In 2008 Epic Games announced the continuation of the Make Something Unreal contest in partnership with Intel. This competition would again be an opportunity for aspiring video game developers to submit mods using Unreal Engine 3, this time for Unreal Tournament 3. Phase One winners were announced in September 2008, with some cash and hardware prizes awarded, including high performance PCs. Of the first phase contestants, Mark Rein said Epic Games had "been blown away by the quality and variety of the mods submitted".

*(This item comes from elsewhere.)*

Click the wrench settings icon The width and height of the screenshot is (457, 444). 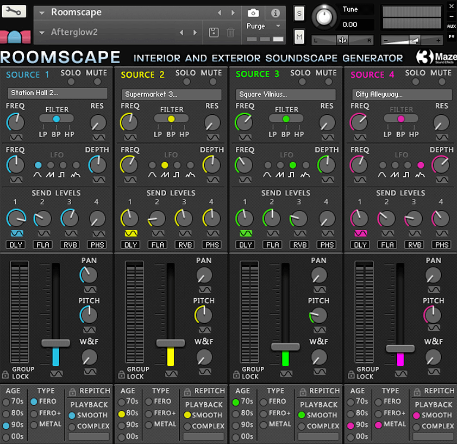coord(14,11)
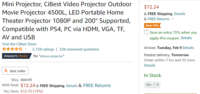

Phase Two winners were announced in February 2009, with a total of US$70,000 cash awarded across all winners. The Phase 2 winning mods were showcased at the 2009 Game Developers Conference in San Francisco. In August 2009 Phase 3 winners were announced, with prizes amounting to around US$100,000 in cash and hardware.

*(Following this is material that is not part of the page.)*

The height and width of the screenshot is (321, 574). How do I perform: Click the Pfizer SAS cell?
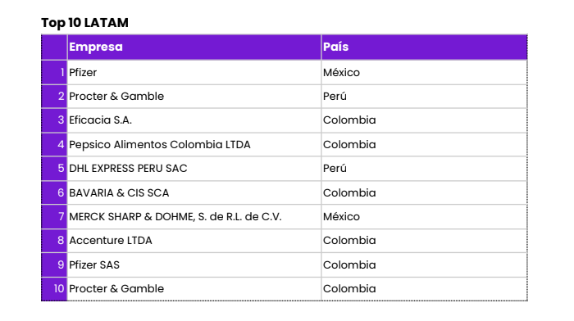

The overall winners of Make Something Unreal 2008 were announced in February 2010, with horror shooter The Haunted taking the first place prize of US$50,000 and an Unreal Engine 3 license due to "a winning formula of intense survival horror gameplay, rich multiplayer modes, and nightmarish themed graphics." The Ball placed second, Angels Fall First: Planetstorm third, Prometheus fourth, and Hazard: The Journey of Life (later known as Antichamber) placed fifth, receiving US$40,000, $30,000, $20,000, and $10,000 respectively.

== Make Something Unreal Live 2012 ==

In November 2011, it was announced that Epic Games would be hosting another Make Something Unreal contest in conjunction with Train2Game, a distance learning resource for game development. This competition required teams to develop a game for the iOS platform using the Unreal Development Kit – the free version of Unreal Engine 3. The competition began with a two-day game jam in which ten teams had to create a game based on the theme of Guy Fawkes. The top three teams, and a fourth comprising the most talented developers from other teams, were chosen to take part in the main event at Gadget Show Live in April 2012.

The chosen teams were required to spend the six months prior to Gadget Show Live developing games, based on roleplay gamebooks Fighting Fantasy, until a final two-day event at the live show, where they received guidance from developers such as Cliff Bleszinski, Jon Hare, and Peter Molyneux. Large screens were displayed to the public viewing the event with the aim of giving them an insight in the game development.

Development team Commander Kiwi won the 2012 contest with their fantasy RPG game Warlock of Firetop Mountain: Lost Chapters, winning them a full commercial license for Unreal Engine 3. All four of the finalists' games were released on the iOS App Store following Gadget Show Live.

== Make Something Unreal Live 2013 ==

In-game screenshot of 2013 winning game Epigenesis

Make Something Unreal Live continued in 2013, with a new competition being announced in October 2012. The competition was open to students who were tasked with making pitches for a PC game using the Unreal Development Kit based on the theme 'mendelian genetics'. Finalists for the competition were chosen in November, with 12 teams progressing to the next round where they were required to present works in progress, made using Unreal Engine 3, to a judging panel, who would then choose four teams to compete at Gadget Show Live 2013.

A panel of judges, including senior personnel from Epic Games, chose four teams to progress to the final, stating that they were "hugely impressed by the quality of all 12 shortlisted entries to this year’s competition." At Gadget Show Live 2013 a similar format to 2012 was followed, with judges including Peter Molyneux and BioWare producer Mike Gamble. Dead Shark Triplepunch's first-person ball game Epigenesis won first place at the competition, winning the team a commercial license for Unreal Engine 3 and Unreal Engine 4, with second place awarding Kairo Games' Polymorph with an Unreal Engine 3 license. Judges described the winning game as a "potential eSport."

MSUL 2013 was also supported by Staffordshire University, Epic's educational partner for the program, and UKIE, the games industry trade association.